Automated calculation of spin, isospin branching rules for su(4) irreps

TL;DR

The paper presents su4-branching, an open-source Python toolkit that automates the decomposition of high-dimensional SU$_{ST}$(4) irreps into spin–isospin ($S,T$) multiplets via Racah tensor-contraction, delivering complete branching rules with multiplicities and dimension checks. It combines rigorous group-theoretical machinery with a user-friendly notebook interface, enabling interactive exploration and reproducible workflows, including CSV and LaTeX exports and a CLI for batch use. Validation against classical tables (e.g., quesne1976, patera1981) and an exact dimensional-consistency condition ensure reliability for high-dimensional irreps, with benchmarks up to dimensions around $10^7$. The software supports nuclear structure, particle physics, and quantum chemistry studies by providing a general, multi-interface platform for SU$_{ST}$(4) branching, integration with U(6) ⊗ SU$_{ST}$(4) and U(10) ⊗ SU$_{ST}$(4) schemes, and a pathway for community contributions under the MIT license.

Abstract

The open-source Python package, su4-branching, is introduced for the derivation of comprehensive spin S and isospin T branching rules for any SU(4) irreducible representation.The Wigner supermultiplet scheme in nuclear and hadronic physics is based on SU(4) symmetry.
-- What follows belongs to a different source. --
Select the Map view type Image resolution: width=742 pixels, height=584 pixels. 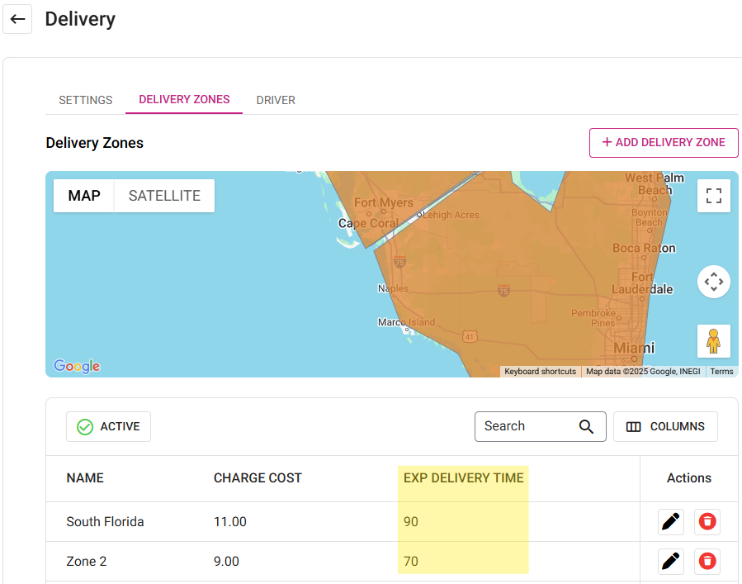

However, the community does not have easy access to practical calculations of branching rules for any irreps.Our implementation combines group-theoretical methods with a notebook interface that is easy to use. This lets researchers look at large and complicated SU(4) irreps and check their work.The software produces tables, CSV files, and visual summaries, and it has been tested against both classic and modern reference results. This work enables group-structure investigations in nuclear modeling, particle physics, and quantum chemistry.